DATA ENTRIES:
....................
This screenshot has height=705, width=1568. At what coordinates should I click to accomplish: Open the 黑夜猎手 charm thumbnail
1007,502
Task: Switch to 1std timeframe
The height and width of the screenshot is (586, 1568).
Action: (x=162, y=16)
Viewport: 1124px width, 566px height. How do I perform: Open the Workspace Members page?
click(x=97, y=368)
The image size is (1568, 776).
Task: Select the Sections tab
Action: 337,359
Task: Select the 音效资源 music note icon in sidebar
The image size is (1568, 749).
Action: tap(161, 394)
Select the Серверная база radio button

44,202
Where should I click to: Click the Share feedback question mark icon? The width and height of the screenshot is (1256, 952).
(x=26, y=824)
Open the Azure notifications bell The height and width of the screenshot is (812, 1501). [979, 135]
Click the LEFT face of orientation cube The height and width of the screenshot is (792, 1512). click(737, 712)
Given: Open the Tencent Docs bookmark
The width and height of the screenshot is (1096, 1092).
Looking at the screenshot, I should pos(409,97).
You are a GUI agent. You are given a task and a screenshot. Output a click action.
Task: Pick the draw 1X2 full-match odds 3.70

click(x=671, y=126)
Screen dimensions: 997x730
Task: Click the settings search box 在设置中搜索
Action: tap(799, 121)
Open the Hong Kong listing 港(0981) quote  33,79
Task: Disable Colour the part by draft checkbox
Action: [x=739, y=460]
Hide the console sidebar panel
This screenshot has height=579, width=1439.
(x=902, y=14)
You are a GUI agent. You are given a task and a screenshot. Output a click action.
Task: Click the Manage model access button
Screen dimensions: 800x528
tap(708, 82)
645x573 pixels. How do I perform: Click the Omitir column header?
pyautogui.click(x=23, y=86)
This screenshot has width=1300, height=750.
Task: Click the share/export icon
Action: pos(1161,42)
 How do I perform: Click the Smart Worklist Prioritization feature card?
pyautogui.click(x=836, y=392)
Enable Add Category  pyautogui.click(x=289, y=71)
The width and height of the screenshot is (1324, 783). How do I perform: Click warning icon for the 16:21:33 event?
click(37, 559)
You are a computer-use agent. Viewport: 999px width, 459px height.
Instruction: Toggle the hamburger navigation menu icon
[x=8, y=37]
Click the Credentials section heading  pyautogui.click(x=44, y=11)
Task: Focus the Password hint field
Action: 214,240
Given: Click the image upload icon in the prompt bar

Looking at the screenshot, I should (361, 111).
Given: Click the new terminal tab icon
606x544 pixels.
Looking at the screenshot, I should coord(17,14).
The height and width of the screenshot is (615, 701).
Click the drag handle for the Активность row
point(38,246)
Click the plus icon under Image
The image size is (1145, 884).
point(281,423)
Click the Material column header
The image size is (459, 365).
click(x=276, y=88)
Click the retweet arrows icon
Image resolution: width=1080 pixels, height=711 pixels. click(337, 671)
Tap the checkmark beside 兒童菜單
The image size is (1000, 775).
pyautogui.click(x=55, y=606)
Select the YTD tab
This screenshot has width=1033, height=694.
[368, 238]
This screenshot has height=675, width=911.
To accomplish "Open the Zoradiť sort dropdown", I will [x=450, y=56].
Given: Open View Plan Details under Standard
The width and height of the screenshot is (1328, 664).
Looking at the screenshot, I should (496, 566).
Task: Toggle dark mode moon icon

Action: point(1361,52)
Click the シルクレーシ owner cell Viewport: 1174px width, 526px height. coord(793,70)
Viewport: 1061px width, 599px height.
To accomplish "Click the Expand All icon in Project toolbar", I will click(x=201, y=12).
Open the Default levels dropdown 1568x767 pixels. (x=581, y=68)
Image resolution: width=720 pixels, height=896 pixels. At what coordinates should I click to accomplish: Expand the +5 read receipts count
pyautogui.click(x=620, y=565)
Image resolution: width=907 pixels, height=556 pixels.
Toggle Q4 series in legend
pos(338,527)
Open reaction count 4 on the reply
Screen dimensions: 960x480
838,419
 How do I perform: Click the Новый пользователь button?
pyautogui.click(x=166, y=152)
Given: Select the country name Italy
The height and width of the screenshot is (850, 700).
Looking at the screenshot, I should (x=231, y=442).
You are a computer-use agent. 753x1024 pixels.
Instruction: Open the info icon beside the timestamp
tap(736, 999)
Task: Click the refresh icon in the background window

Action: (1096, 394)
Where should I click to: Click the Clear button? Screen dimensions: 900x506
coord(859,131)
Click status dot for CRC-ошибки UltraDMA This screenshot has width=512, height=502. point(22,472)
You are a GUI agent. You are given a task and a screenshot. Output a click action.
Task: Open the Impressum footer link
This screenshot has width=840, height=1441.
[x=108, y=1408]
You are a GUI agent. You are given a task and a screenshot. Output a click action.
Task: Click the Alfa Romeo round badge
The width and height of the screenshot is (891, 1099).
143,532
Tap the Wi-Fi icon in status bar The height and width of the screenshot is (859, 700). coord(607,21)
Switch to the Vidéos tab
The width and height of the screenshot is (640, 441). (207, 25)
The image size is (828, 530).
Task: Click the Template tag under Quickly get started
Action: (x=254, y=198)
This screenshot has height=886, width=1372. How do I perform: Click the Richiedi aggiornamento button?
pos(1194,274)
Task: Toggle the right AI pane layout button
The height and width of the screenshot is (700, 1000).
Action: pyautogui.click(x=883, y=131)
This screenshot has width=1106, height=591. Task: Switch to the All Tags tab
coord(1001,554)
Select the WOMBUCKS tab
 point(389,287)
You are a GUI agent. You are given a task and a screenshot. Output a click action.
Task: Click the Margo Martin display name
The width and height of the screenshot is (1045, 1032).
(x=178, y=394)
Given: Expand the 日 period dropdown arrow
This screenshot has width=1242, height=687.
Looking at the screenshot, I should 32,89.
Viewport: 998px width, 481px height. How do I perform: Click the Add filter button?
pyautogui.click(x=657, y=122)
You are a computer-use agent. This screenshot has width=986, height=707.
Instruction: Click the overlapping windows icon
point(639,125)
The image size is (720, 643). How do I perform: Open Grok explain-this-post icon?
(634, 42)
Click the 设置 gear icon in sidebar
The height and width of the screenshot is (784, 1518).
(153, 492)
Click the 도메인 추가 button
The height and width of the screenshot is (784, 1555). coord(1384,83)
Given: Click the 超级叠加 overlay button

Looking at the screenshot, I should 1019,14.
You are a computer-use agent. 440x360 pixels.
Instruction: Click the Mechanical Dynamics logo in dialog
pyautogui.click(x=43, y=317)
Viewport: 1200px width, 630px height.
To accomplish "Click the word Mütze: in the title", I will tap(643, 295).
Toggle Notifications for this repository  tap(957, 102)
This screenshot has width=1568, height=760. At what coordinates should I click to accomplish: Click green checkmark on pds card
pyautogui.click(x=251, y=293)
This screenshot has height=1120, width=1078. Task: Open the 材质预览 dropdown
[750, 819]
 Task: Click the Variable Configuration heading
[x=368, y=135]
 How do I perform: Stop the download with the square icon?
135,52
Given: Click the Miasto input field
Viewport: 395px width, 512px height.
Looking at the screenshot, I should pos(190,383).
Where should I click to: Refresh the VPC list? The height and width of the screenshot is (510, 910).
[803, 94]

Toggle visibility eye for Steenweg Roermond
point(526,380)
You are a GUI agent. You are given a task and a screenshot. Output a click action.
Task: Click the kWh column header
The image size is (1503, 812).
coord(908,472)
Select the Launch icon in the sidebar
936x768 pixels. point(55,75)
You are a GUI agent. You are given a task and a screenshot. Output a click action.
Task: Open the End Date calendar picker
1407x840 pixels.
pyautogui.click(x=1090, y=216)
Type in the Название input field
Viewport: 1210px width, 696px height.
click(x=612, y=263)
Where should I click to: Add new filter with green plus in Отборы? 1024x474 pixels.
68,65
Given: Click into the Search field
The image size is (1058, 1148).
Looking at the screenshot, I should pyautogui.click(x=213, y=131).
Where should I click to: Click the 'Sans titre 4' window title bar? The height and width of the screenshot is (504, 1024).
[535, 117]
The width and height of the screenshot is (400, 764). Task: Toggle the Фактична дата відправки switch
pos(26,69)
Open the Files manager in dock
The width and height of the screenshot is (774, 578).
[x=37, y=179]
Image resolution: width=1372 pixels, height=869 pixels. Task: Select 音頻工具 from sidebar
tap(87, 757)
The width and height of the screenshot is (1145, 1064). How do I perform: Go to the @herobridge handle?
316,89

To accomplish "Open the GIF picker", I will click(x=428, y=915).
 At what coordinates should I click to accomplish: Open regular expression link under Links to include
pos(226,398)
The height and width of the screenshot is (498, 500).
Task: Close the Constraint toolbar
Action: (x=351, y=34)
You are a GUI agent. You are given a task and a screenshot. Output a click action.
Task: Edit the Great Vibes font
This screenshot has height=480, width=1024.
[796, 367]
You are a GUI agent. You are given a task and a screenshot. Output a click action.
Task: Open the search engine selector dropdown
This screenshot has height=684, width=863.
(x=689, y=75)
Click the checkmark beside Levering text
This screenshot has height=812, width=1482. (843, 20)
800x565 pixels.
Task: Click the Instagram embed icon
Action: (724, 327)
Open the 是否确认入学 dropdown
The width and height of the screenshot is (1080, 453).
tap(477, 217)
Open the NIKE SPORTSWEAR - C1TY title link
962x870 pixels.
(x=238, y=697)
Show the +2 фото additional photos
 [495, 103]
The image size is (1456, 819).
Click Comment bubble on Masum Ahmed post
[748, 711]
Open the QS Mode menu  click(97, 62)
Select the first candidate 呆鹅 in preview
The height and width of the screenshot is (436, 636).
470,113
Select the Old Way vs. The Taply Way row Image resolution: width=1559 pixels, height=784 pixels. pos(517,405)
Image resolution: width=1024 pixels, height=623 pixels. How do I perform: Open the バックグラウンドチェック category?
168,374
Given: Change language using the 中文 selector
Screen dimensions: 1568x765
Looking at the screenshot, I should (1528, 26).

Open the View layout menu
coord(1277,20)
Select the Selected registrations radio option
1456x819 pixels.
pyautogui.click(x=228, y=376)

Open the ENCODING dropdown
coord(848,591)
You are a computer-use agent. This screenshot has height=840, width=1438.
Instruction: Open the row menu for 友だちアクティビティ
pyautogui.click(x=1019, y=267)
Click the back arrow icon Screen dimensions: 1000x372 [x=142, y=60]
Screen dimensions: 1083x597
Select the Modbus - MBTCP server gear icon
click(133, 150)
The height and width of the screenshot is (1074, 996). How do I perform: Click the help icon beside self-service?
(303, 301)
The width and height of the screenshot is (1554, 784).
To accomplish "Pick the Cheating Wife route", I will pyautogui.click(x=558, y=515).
....................
WRITTEN INSTRUCTION: Return, copied in full, every line of the material above that contains the word "with".

ANSWER FOR THE TASK:
 How do I perform: Stop the download with the square icon?
Where should I click to: Add new filter with green plus in Отборы? 1024x474 pixels.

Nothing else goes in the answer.